• _Collection entries_:
--- BEGIN ---

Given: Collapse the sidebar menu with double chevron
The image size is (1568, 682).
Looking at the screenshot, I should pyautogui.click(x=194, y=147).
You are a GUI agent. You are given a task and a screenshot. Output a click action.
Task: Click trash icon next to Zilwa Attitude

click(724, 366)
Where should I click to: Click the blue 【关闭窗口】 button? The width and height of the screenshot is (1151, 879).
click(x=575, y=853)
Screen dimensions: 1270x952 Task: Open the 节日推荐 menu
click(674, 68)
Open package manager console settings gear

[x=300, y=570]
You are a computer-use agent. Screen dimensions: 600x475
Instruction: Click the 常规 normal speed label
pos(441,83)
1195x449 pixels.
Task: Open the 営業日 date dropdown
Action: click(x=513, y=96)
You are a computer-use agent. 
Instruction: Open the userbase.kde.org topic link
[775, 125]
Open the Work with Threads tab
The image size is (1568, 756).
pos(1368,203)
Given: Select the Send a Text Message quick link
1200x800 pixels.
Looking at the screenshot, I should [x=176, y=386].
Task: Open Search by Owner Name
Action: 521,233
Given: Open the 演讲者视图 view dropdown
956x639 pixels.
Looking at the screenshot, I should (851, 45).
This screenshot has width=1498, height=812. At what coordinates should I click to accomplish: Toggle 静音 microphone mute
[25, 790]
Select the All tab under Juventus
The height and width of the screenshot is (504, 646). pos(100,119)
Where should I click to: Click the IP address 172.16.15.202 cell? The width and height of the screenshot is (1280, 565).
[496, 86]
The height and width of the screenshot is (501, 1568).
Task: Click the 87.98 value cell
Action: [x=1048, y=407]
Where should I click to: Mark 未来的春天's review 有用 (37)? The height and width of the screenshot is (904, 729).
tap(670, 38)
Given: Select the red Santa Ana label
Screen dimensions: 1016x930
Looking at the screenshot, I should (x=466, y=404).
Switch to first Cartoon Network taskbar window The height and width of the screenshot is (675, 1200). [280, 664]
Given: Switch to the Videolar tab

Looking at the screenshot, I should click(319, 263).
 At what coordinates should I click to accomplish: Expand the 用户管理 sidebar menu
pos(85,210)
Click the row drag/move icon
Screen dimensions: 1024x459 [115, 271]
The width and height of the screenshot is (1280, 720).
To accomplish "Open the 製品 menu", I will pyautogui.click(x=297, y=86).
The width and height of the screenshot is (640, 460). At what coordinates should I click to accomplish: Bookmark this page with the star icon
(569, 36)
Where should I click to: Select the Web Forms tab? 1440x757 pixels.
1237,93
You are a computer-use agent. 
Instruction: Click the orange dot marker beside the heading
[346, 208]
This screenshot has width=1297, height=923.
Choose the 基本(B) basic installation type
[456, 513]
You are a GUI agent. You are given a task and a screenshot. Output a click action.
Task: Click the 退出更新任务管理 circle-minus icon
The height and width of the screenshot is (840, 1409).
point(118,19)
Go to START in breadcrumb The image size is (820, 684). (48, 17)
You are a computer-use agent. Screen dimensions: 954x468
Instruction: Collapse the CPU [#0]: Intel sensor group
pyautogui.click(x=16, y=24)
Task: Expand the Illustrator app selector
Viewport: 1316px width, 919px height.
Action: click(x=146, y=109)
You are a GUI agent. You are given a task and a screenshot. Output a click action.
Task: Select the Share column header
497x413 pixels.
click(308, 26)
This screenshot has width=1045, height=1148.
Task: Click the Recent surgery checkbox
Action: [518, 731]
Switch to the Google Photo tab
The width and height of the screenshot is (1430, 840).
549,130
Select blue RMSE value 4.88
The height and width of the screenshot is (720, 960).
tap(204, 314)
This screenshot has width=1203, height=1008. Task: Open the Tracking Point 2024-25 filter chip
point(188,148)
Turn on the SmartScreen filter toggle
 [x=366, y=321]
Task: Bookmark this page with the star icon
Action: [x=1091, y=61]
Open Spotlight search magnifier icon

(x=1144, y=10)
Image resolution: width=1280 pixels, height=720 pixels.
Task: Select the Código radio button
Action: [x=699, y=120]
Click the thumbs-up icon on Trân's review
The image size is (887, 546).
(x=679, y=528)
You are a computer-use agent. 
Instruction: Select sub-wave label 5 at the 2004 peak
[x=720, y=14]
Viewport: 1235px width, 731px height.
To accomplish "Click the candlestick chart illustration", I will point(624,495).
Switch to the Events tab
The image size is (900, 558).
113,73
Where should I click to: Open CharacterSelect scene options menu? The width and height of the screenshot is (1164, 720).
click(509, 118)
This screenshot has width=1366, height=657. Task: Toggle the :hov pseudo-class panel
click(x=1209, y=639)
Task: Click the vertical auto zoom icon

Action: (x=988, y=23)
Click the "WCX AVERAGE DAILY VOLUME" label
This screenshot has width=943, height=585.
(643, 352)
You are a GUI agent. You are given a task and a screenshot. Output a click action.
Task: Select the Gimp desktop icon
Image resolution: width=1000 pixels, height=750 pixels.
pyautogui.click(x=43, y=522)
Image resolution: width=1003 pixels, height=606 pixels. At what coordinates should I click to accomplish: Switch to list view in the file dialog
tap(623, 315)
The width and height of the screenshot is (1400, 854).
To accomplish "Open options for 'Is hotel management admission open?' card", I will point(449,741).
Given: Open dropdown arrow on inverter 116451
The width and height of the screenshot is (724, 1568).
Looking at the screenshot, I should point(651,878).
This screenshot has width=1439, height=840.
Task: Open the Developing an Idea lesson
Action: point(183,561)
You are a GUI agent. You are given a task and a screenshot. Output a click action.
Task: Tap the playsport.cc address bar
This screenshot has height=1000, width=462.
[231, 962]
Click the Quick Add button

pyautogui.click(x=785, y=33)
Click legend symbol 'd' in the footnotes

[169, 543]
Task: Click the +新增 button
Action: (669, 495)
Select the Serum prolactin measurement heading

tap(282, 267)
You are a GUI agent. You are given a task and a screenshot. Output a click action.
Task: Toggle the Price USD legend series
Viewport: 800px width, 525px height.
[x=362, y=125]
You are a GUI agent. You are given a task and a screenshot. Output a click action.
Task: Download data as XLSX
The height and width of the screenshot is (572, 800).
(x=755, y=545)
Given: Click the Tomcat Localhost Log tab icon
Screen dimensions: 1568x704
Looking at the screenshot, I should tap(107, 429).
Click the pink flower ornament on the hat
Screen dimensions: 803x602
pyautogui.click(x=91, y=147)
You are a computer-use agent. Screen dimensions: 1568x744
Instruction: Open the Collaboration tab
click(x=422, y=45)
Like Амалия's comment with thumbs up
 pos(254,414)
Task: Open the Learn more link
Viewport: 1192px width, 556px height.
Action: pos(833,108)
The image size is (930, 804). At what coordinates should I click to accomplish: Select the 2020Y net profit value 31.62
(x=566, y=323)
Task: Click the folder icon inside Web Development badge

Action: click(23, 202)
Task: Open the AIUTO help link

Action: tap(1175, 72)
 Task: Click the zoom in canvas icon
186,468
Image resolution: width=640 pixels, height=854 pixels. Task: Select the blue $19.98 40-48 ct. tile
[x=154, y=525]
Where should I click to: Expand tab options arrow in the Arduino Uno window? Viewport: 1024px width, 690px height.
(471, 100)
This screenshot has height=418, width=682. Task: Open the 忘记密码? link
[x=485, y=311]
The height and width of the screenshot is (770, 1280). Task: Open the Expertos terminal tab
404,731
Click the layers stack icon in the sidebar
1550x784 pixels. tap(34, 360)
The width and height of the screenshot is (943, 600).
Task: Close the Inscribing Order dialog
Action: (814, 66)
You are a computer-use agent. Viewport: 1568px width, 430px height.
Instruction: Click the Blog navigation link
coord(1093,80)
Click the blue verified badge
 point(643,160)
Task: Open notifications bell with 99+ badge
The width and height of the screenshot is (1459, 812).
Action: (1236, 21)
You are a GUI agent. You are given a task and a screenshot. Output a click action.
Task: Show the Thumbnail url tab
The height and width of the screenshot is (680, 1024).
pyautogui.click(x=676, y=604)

--- END ---

• _What to do_:
Copy out all of the material above word for word, with every line unchanged.

• _Right answer_:
Given: Collapse the sidebar menu with double chevron
The image size is (1568, 682).
Looking at the screenshot, I should pyautogui.click(x=194, y=147).
You are a GUI agent. You are given a task and a screenshot. Output a click action.
Task: Click trash icon next to Zilwa Attitude

click(724, 366)
Where should I click to: Click the blue 【关闭窗口】 button? The width and height of the screenshot is (1151, 879).
click(x=575, y=853)
Screen dimensions: 1270x952 Task: Open the 节日推荐 menu
click(674, 68)
Open package manager console settings gear

[x=300, y=570]
You are a computer-use agent. Screen dimensions: 600x475
Instruction: Click the 常规 normal speed label
pos(441,83)
1195x449 pixels.
Task: Open the 営業日 date dropdown
Action: click(x=513, y=96)
You are a computer-use agent. 
Instruction: Open the userbase.kde.org topic link
[775, 125]
Open the Work with Threads tab
The image size is (1568, 756).
pos(1368,203)
Given: Select the Send a Text Message quick link
1200x800 pixels.
Looking at the screenshot, I should [x=176, y=386].
Task: Open Search by Owner Name
Action: 521,233
Given: Open the 演讲者视图 view dropdown
956x639 pixels.
Looking at the screenshot, I should (851, 45).
This screenshot has width=1498, height=812. At what coordinates should I click to accomplish: Toggle 静音 microphone mute
[25, 790]
Select the All tab under Juventus
The height and width of the screenshot is (504, 646). pos(100,119)
Where should I click to: Click the IP address 172.16.15.202 cell? The width and height of the screenshot is (1280, 565).
[496, 86]
The height and width of the screenshot is (501, 1568).
Task: Click the 87.98 value cell
Action: [x=1048, y=407]
Where should I click to: Mark 未来的春天's review 有用 (37)? The height and width of the screenshot is (904, 729).
tap(670, 38)
Given: Select the red Santa Ana label
Screen dimensions: 1016x930
Looking at the screenshot, I should (x=466, y=404).
Switch to first Cartoon Network taskbar window The height and width of the screenshot is (675, 1200). [280, 664]
Given: Switch to the Videolar tab

Looking at the screenshot, I should click(319, 263).
 At what coordinates should I click to accomplish: Expand the 用户管理 sidebar menu
pos(85,210)
Click the row drag/move icon
Screen dimensions: 1024x459 [115, 271]
The width and height of the screenshot is (1280, 720).
To accomplish "Open the 製品 menu", I will pyautogui.click(x=297, y=86).
The width and height of the screenshot is (640, 460). At what coordinates should I click to accomplish: Bookmark this page with the star icon
(569, 36)
Where should I click to: Select the Web Forms tab? 1440x757 pixels.
1237,93
You are a computer-use agent. 
Instruction: Click the orange dot marker beside the heading
[346, 208]
This screenshot has width=1297, height=923.
Choose the 基本(B) basic installation type
[456, 513]
You are a GUI agent. You are given a task and a screenshot. Output a click action.
Task: Click the 退出更新任务管理 circle-minus icon
The height and width of the screenshot is (840, 1409).
point(118,19)
Go to START in breadcrumb The image size is (820, 684). (48, 17)
You are a computer-use agent. Screen dimensions: 954x468
Instruction: Collapse the CPU [#0]: Intel sensor group
pyautogui.click(x=16, y=24)
Task: Expand the Illustrator app selector
Viewport: 1316px width, 919px height.
Action: click(x=146, y=109)
You are a GUI agent. You are given a task and a screenshot. Output a click action.
Task: Select the Share column header
497x413 pixels.
click(308, 26)
This screenshot has width=1045, height=1148.
Task: Click the Recent surgery checkbox
Action: [518, 731]
Switch to the Google Photo tab
The width and height of the screenshot is (1430, 840).
549,130
Select blue RMSE value 4.88
The height and width of the screenshot is (720, 960).
tap(204, 314)
This screenshot has width=1203, height=1008. Task: Open the Tracking Point 2024-25 filter chip
point(188,148)
Turn on the SmartScreen filter toggle
 [x=366, y=321]
Task: Bookmark this page with the star icon
Action: [x=1091, y=61]
Open Spotlight search magnifier icon

(x=1144, y=10)
Image resolution: width=1280 pixels, height=720 pixels.
Task: Select the Código radio button
Action: [x=699, y=120]
Click the thumbs-up icon on Trân's review
The image size is (887, 546).
(x=679, y=528)
You are a computer-use agent. 
Instruction: Select sub-wave label 5 at the 2004 peak
[x=720, y=14]
Viewport: 1235px width, 731px height.
To accomplish "Click the candlestick chart illustration", I will point(624,495).
Switch to the Events tab
The image size is (900, 558).
113,73
Where should I click to: Open CharacterSelect scene options menu? The width and height of the screenshot is (1164, 720).
click(509, 118)
This screenshot has width=1366, height=657. Task: Toggle the :hov pseudo-class panel
click(x=1209, y=639)
Task: Click the vertical auto zoom icon

Action: (x=988, y=23)
Click the "WCX AVERAGE DAILY VOLUME" label
This screenshot has width=943, height=585.
(643, 352)
You are a GUI agent. You are given a task and a screenshot. Output a click action.
Task: Select the Gimp desktop icon
Image resolution: width=1000 pixels, height=750 pixels.
pyautogui.click(x=43, y=522)
Image resolution: width=1003 pixels, height=606 pixels. At what coordinates should I click to accomplish: Switch to list view in the file dialog
tap(623, 315)
The width and height of the screenshot is (1400, 854).
To accomplish "Open options for 'Is hotel management admission open?' card", I will point(449,741).
Given: Open dropdown arrow on inverter 116451
The width and height of the screenshot is (724, 1568).
Looking at the screenshot, I should point(651,878).
This screenshot has width=1439, height=840.
Task: Open the Developing an Idea lesson
Action: point(183,561)
You are a GUI agent. You are given a task and a screenshot. Output a click action.
Task: Tap the playsport.cc address bar
This screenshot has height=1000, width=462.
[231, 962]
Click the Quick Add button

pyautogui.click(x=785, y=33)
Click legend symbol 'd' in the footnotes

[169, 543]
Task: Click the +新增 button
Action: (669, 495)
Select the Serum prolactin measurement heading

tap(282, 267)
You are a GUI agent. You are given a task and a screenshot. Output a click action.
Task: Toggle the Price USD legend series
Viewport: 800px width, 525px height.
[x=362, y=125]
You are a GUI agent. You are given a task and a screenshot. Output a click action.
Task: Download data as XLSX
The height and width of the screenshot is (572, 800).
(x=755, y=545)
Given: Click the Tomcat Localhost Log tab icon
Screen dimensions: 1568x704
Looking at the screenshot, I should tap(107, 429).
Click the pink flower ornament on the hat
Screen dimensions: 803x602
pyautogui.click(x=91, y=147)
You are a computer-use agent. Screen dimensions: 1568x744
Instruction: Open the Collaboration tab
click(x=422, y=45)
Like Амалия's comment with thumbs up
 pos(254,414)
Task: Open the Learn more link
Viewport: 1192px width, 556px height.
Action: pos(833,108)
The image size is (930, 804). At what coordinates should I click to accomplish: Select the 2020Y net profit value 31.62
(x=566, y=323)
Task: Click the folder icon inside Web Development badge

Action: click(23, 202)
Task: Open the AIUTO help link

Action: tap(1175, 72)
 Task: Click the zoom in canvas icon
186,468
Image resolution: width=640 pixels, height=854 pixels. Task: Select the blue $19.98 40-48 ct. tile
[x=154, y=525]
Where should I click to: Expand tab options arrow in the Arduino Uno window? Viewport: 1024px width, 690px height.
(471, 100)
This screenshot has height=418, width=682. Task: Open the 忘记密码? link
[x=485, y=311]
The height and width of the screenshot is (770, 1280). Task: Open the Expertos terminal tab
404,731
Click the layers stack icon in the sidebar
1550x784 pixels. tap(34, 360)
The width and height of the screenshot is (943, 600).
Task: Close the Inscribing Order dialog
Action: (814, 66)
You are a computer-use agent. Viewport: 1568px width, 430px height.
Instruction: Click the Blog navigation link
coord(1093,80)
Click the blue verified badge
 point(643,160)
Task: Open notifications bell with 99+ badge
The width and height of the screenshot is (1459, 812).
Action: (1236, 21)
You are a GUI agent. You are given a task and a screenshot. Output a click action.
Task: Show the Thumbnail url tab
The height and width of the screenshot is (680, 1024).
pyautogui.click(x=676, y=604)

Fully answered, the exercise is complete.